WRITTEN TASK:
Copy out all of the material below line for line, without changing anything.

◇ ◇ ◇ ◇ ◇ ◇ ◇

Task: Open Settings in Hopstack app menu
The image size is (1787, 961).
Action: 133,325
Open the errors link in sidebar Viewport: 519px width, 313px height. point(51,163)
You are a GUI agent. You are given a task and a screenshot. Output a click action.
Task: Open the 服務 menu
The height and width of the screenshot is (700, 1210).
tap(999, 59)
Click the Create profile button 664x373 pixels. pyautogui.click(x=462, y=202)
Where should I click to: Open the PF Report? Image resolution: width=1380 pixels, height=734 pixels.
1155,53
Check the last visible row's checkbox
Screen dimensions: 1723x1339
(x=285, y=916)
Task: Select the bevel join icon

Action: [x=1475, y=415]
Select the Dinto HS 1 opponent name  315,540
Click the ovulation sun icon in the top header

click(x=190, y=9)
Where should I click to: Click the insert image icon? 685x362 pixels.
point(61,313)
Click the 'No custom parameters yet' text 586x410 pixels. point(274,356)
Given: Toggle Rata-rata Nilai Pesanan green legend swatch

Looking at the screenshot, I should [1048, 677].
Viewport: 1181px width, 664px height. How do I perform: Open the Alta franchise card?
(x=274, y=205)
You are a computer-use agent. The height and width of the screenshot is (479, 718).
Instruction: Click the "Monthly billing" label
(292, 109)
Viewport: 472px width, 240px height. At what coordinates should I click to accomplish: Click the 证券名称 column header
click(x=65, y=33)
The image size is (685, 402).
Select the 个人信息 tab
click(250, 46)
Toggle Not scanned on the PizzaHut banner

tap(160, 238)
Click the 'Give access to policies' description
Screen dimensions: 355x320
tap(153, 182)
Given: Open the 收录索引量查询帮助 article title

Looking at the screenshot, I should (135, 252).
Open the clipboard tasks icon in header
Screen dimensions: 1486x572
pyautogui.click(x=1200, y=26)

◇ ◇ ◇ ◇ ◇ ◇ ◇

IN RESPONSE:
Task: Open Settings in Hopstack app menu
The image size is (1787, 961).
Action: 133,325
Open the errors link in sidebar Viewport: 519px width, 313px height. point(51,163)
You are a GUI agent. You are given a task and a screenshot. Output a click action.
Task: Open the 服務 menu
The height and width of the screenshot is (700, 1210).
tap(999, 59)
Click the Create profile button 664x373 pixels. pyautogui.click(x=462, y=202)
Where should I click to: Open the PF Report? Image resolution: width=1380 pixels, height=734 pixels.
1155,53
Check the last visible row's checkbox
Screen dimensions: 1723x1339
(x=285, y=916)
Task: Select the bevel join icon

Action: [x=1475, y=415]
Select the Dinto HS 1 opponent name  315,540
Click the ovulation sun icon in the top header

click(x=190, y=9)
Where should I click to: Click the insert image icon? 685x362 pixels.
point(61,313)
Click the 'No custom parameters yet' text 586x410 pixels. point(274,356)
Given: Toggle Rata-rata Nilai Pesanan green legend swatch

Looking at the screenshot, I should [1048, 677].
Viewport: 1181px width, 664px height. How do I perform: Open the Alta franchise card?
(x=274, y=205)
You are a computer-use agent. The height and width of the screenshot is (479, 718).
Instruction: Click the "Monthly billing" label
(292, 109)
Viewport: 472px width, 240px height. At what coordinates should I click to accomplish: Click the 证券名称 column header
click(x=65, y=33)
The image size is (685, 402).
Select the 个人信息 tab
click(250, 46)
Toggle Not scanned on the PizzaHut banner

tap(160, 238)
Click the 'Give access to policies' description
Screen dimensions: 355x320
tap(153, 182)
Given: Open the 收录索引量查询帮助 article title

Looking at the screenshot, I should (135, 252).
Open the clipboard tasks icon in header
Screen dimensions: 1486x572
pyautogui.click(x=1200, y=26)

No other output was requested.